- **Task description**: Each record must be printed again exactly as given.

BEGIN Data for the task

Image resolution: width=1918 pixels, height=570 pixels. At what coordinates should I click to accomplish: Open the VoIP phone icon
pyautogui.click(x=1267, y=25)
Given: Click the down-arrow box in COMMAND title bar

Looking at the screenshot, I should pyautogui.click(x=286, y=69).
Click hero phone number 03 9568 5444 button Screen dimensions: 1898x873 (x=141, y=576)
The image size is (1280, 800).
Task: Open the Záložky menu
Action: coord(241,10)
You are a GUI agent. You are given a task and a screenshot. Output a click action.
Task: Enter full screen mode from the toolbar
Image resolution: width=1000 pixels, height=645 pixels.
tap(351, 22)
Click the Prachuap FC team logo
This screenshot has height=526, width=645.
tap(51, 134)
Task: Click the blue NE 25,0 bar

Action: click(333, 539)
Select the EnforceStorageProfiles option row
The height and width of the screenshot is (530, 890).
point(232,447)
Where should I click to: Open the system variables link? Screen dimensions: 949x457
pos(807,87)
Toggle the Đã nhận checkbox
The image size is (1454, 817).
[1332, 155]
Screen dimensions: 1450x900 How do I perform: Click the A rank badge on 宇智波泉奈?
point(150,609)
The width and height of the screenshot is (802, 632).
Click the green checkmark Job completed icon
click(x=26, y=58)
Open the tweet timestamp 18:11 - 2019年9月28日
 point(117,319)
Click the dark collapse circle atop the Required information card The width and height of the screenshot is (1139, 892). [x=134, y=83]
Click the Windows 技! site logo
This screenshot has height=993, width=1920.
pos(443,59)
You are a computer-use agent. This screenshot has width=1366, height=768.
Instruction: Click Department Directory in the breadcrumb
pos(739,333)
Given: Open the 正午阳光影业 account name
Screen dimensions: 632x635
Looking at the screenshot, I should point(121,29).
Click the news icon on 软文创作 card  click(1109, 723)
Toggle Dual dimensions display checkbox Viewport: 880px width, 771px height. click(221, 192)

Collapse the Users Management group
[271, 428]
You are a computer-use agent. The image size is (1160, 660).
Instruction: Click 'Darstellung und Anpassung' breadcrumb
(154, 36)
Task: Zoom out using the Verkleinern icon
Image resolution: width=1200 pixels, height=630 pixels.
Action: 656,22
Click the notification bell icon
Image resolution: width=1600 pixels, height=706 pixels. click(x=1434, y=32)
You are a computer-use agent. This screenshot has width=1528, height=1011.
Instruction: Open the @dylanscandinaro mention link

END Data for the task

- **Expected answer**:
Image resolution: width=1918 pixels, height=570 pixels. At what coordinates should I click to accomplish: Open the VoIP phone icon
pyautogui.click(x=1267, y=25)
Given: Click the down-arrow box in COMMAND title bar

Looking at the screenshot, I should pyautogui.click(x=286, y=69).
Click hero phone number 03 9568 5444 button Screen dimensions: 1898x873 (x=141, y=576)
The image size is (1280, 800).
Task: Open the Záložky menu
Action: coord(241,10)
You are a GUI agent. You are given a task and a screenshot. Output a click action.
Task: Enter full screen mode from the toolbar
Image resolution: width=1000 pixels, height=645 pixels.
tap(351, 22)
Click the Prachuap FC team logo
This screenshot has height=526, width=645.
tap(51, 134)
Task: Click the blue NE 25,0 bar

Action: click(333, 539)
Select the EnforceStorageProfiles option row
The height and width of the screenshot is (530, 890).
point(232,447)
Where should I click to: Open the system variables link? Screen dimensions: 949x457
pos(807,87)
Toggle the Đã nhận checkbox
The image size is (1454, 817).
[1332, 155]
Screen dimensions: 1450x900 How do I perform: Click the A rank badge on 宇智波泉奈?
point(150,609)
The width and height of the screenshot is (802, 632).
Click the green checkmark Job completed icon
click(x=26, y=58)
Open the tweet timestamp 18:11 - 2019年9月28日
 point(117,319)
Click the dark collapse circle atop the Required information card The width and height of the screenshot is (1139, 892). [x=134, y=83]
Click the Windows 技! site logo
This screenshot has height=993, width=1920.
pos(443,59)
You are a computer-use agent. This screenshot has width=1366, height=768.
Instruction: Click Department Directory in the breadcrumb
pos(739,333)
Given: Open the 正午阳光影业 account name
Screen dimensions: 632x635
Looking at the screenshot, I should point(121,29).
Click the news icon on 软文创作 card  click(1109, 723)
Toggle Dual dimensions display checkbox Viewport: 880px width, 771px height. click(221, 192)

Collapse the Users Management group
[271, 428]
You are a computer-use agent. The image size is (1160, 660).
Instruction: Click 'Darstellung und Anpassung' breadcrumb
(154, 36)
Task: Zoom out using the Verkleinern icon
Image resolution: width=1200 pixels, height=630 pixels.
Action: 656,22
Click the notification bell icon
Image resolution: width=1600 pixels, height=706 pixels. click(x=1434, y=32)
You are a computer-use agent. This screenshot has width=1528, height=1011.
Instruction: Open the @dylanscandinaro mention link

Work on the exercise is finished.